==== ФРАГМЕНТ ТЕКСТА

Автор работы: Пользователь скрыл имя, 04 Декабря 2013 в 18:44, автореферат
Актуальность исследования определяется необходимостью выработки новых подходов к изучению феномена самодержавия и, в частности, выяснения функций государя, его советников и приказного аппарата в российской монархии XVI – XVII вв. По мнению автора, эта задача успешнее решается на материале отдельных эпох, одной из которых был период 30-40-х гг. XVI в., изучаемый в представленной диссертации. Указанный период давно нуждается в комплексном монографическом исследовании, и настоящая работа восполняет существенный пробел в историографии политической истории России.
Деятельность бояр в качестве судей и администраторов в изучаемую эпоху не претерпела каких-то существенных изменений по сравнению с предшествующим временем. Далеко не все носители думского звания осуществляли судебно-административные функции, а лишь так называемые «бояре введенные», т. е. те, кому великий князь доверил исполнение какой-либо должности или поручения. В сохранившихся документах 30–40-х гг. XVI в. введенные бояре упоминаются гораздо реже, чем дворецкие и казначеи. Это и понятно: на смену временному поручению, которое по сути своей представляло собой звание «введенного боярина», известное с 1430-х гг., шли постоянные и более специализированные административные должности.

========

УКАЗАНИЕ: Воспроизведите дословно часть автореферата о самодержавии XVI века, начиная со слов «Деятельность бояр в» и заканчивая словами «специализированные административные должности.». Записи представляют собой отдельный материал, не связанный с текстом.

==== СОХРАНЁННЫЕ ДАННЫЕ

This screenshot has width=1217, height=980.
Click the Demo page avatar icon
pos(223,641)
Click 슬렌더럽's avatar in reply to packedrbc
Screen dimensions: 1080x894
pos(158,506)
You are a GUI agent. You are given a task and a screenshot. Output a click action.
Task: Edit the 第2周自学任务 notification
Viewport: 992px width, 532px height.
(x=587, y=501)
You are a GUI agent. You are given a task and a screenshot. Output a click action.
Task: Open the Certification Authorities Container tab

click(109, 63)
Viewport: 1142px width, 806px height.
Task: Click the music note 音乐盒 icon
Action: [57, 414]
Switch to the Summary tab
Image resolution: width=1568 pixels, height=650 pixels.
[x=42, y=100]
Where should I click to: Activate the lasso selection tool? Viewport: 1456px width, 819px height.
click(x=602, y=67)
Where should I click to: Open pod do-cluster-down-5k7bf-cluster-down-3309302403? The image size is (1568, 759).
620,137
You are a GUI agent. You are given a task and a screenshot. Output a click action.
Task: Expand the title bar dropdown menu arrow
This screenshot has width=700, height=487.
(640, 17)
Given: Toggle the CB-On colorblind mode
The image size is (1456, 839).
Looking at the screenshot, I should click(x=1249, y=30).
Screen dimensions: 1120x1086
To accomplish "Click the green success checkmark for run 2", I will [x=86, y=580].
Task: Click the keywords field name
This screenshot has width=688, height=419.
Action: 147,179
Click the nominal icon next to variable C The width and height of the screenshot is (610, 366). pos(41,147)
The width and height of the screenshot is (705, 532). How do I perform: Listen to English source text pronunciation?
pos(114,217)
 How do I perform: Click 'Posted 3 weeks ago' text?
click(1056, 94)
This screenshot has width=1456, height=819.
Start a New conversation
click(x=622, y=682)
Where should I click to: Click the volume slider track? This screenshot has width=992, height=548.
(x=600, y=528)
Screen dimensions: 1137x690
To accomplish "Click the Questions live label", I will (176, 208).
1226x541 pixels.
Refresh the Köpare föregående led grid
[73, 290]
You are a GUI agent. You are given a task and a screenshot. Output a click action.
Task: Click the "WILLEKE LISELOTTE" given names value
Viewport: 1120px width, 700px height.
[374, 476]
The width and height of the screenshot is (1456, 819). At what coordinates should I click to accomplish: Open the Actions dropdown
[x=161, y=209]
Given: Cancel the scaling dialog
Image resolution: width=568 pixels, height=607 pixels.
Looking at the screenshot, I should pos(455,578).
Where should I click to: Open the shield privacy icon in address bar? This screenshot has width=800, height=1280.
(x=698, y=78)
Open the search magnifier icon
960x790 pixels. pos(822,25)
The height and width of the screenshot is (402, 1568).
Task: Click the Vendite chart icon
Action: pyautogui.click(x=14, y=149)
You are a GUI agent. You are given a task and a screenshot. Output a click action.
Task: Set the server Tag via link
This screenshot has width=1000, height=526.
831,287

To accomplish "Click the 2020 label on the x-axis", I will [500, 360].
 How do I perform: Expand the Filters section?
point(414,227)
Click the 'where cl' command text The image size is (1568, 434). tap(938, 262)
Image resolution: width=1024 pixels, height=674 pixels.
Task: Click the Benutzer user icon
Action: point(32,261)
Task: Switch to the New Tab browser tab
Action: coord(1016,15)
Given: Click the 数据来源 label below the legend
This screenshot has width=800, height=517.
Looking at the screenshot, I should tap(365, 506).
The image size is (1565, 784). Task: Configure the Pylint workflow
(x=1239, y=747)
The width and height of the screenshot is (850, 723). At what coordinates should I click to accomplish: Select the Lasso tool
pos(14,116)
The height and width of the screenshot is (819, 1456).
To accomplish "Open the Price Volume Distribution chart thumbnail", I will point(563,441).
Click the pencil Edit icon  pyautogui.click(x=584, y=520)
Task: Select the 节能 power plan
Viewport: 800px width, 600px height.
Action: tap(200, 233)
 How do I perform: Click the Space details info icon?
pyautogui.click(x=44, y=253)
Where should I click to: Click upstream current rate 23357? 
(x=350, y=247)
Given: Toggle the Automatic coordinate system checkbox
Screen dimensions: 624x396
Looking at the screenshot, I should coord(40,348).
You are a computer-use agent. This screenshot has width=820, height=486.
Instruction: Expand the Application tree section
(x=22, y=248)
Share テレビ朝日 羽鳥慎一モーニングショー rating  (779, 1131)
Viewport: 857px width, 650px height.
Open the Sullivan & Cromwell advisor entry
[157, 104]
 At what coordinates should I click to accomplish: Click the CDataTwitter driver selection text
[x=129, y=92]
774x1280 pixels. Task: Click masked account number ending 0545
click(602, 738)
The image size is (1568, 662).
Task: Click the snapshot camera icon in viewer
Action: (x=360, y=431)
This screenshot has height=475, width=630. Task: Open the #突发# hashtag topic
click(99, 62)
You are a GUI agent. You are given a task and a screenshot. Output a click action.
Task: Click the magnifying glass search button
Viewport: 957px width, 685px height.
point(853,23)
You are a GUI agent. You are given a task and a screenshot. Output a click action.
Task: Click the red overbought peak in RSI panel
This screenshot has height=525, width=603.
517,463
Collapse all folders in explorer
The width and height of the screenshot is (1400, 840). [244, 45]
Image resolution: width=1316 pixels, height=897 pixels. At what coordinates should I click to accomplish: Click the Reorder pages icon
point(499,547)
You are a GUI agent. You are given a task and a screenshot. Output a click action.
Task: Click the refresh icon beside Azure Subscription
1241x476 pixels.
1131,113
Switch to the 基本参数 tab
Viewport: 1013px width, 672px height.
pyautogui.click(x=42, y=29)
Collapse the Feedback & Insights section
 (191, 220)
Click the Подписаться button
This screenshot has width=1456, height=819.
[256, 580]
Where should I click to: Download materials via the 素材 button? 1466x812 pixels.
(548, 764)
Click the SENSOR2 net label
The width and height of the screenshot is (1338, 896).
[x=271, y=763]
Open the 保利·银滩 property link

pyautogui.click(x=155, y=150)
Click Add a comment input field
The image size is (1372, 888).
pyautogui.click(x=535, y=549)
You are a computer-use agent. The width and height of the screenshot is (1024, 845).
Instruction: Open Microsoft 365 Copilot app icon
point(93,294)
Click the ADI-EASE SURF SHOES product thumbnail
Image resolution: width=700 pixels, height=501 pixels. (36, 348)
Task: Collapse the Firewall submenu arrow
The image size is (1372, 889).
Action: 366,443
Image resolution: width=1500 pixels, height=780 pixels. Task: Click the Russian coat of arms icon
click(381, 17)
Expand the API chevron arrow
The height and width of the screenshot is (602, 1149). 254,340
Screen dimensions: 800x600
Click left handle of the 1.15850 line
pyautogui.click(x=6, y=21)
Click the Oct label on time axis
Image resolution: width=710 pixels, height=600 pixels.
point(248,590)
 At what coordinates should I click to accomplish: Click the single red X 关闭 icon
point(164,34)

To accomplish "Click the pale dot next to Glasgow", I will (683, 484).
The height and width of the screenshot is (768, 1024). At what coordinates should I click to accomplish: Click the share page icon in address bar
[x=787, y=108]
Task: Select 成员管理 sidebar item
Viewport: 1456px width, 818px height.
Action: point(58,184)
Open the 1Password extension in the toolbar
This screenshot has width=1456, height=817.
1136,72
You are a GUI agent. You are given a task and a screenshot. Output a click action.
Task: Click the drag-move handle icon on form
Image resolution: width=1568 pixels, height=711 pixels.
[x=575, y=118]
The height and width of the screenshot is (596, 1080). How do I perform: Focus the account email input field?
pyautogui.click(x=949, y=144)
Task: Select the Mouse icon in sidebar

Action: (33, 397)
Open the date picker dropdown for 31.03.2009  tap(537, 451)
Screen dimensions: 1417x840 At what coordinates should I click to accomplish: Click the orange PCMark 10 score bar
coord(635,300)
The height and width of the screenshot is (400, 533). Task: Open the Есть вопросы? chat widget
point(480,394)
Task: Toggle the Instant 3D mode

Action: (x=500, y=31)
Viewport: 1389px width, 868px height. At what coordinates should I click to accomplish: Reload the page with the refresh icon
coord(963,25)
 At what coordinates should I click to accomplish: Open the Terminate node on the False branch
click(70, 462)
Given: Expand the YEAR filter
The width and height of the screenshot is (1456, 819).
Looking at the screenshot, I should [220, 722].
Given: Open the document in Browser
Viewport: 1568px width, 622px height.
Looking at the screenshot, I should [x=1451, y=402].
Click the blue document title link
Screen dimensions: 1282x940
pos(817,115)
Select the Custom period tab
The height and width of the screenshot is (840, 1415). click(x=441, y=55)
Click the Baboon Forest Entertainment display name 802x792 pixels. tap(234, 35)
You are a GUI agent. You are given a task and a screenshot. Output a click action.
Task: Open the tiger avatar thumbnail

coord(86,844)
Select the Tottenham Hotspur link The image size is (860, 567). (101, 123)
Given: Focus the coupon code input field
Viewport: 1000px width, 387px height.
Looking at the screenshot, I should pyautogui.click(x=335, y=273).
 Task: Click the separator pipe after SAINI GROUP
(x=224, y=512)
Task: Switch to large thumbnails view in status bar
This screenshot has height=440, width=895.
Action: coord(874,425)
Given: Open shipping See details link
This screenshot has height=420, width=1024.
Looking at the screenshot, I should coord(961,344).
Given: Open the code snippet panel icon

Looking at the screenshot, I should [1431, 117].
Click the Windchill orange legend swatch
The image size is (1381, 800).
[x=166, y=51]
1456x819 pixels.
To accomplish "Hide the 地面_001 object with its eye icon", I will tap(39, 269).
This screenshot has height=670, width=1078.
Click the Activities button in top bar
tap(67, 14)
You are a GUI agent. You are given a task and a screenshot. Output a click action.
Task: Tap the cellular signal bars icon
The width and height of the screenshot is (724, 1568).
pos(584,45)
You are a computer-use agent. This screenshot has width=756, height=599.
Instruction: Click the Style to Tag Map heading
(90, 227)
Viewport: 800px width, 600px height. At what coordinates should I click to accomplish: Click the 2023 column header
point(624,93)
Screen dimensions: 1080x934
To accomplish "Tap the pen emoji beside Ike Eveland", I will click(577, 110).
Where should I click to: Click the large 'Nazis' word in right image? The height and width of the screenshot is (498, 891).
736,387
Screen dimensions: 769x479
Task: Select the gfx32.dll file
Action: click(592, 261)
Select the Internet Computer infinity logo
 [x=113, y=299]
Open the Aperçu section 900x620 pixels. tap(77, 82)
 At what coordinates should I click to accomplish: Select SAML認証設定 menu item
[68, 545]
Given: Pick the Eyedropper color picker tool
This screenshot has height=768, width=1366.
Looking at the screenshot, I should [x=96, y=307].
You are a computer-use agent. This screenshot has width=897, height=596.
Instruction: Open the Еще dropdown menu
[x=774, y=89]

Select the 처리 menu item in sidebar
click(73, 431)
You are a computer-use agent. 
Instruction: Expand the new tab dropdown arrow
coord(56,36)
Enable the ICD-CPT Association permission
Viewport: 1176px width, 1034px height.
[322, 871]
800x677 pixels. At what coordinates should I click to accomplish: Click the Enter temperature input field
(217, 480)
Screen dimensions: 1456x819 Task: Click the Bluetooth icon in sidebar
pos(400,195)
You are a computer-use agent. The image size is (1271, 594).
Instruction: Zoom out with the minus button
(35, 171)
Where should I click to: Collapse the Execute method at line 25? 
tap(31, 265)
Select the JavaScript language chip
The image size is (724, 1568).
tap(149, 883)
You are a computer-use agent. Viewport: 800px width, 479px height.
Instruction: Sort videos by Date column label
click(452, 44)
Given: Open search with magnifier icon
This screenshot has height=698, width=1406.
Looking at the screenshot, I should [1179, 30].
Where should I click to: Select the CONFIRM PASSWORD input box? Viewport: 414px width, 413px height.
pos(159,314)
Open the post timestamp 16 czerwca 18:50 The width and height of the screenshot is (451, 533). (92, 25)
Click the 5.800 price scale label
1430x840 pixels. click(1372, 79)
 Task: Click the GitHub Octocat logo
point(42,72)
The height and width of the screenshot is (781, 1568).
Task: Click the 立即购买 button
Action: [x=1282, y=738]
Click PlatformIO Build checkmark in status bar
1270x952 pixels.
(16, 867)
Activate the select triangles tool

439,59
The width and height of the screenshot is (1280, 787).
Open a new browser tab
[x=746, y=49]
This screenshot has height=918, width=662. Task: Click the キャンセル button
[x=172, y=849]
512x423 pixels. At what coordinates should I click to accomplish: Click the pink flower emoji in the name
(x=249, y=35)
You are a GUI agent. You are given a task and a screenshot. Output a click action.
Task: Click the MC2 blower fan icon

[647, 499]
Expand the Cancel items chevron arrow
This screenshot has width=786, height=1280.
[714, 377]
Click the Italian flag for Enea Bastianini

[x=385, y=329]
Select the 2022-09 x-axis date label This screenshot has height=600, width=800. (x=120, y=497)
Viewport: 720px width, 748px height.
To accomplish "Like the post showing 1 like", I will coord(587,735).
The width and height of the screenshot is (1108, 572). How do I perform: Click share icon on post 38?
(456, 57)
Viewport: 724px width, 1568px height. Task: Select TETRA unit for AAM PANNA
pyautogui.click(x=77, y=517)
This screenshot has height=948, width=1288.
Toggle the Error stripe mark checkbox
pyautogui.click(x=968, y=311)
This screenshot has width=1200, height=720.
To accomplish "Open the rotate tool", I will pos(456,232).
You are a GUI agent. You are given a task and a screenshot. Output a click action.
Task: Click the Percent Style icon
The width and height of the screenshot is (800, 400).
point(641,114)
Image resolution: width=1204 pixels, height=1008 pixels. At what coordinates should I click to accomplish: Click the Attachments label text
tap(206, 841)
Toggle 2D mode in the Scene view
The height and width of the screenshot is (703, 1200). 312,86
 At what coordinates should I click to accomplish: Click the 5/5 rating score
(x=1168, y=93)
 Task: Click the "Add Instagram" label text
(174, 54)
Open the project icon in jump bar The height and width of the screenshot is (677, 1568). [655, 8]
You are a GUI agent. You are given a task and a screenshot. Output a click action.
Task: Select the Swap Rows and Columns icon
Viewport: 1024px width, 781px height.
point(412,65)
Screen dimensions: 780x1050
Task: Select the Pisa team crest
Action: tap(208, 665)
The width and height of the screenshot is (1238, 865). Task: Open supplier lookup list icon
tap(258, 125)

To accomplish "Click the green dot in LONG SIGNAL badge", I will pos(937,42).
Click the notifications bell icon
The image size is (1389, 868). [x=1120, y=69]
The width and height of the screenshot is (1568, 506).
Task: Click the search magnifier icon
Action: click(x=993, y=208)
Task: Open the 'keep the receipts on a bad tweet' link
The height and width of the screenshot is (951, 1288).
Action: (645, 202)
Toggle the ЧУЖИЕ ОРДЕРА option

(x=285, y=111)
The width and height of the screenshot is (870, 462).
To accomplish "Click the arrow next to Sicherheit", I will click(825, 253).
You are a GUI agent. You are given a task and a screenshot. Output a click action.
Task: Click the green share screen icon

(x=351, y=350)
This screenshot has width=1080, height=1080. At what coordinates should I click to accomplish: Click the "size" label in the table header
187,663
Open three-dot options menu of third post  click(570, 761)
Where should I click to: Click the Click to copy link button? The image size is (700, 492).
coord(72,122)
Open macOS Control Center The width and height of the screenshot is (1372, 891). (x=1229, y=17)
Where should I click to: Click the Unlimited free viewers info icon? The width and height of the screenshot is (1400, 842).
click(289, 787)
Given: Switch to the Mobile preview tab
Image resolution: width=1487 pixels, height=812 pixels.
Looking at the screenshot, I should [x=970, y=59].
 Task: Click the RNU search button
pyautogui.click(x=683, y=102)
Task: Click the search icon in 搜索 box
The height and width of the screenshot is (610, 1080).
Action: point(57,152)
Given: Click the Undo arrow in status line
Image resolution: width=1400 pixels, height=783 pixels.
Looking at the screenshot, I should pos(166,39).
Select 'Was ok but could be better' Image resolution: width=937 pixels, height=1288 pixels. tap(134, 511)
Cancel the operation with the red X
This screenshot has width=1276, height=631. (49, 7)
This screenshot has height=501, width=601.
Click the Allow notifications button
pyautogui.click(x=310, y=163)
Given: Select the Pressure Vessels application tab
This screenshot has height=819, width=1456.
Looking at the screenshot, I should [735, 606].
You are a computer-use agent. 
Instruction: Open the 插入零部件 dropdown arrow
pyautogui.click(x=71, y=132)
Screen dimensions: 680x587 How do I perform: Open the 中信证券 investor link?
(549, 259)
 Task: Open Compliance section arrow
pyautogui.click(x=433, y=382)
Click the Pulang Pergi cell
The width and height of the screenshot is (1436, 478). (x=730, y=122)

========

РЕШЕНИЕ ЗАДАЧИ:
Деятельность бояр в качестве судей и администраторов в изучаемую эпоху не претерпела каких-то существенных изменений по сравнению с предшествующим временем. Далеко не все носители думского звания осуществляли судебно-административные функции, а лишь так называемые «бояре введенные», т. е. те, кому великий князь доверил исполнение какой-либо должности или поручения. В сохранившихся документах 30–40-х гг. XVI в. введенные бояре упоминаются гораздо реже, чем дворецкие и казначеи. Это и понятно: на смену временному поручению, которое по сути своей представляло собой звание «введенного боярина», известное с 1430-х гг., шли постоянные и более специализированные административные должности.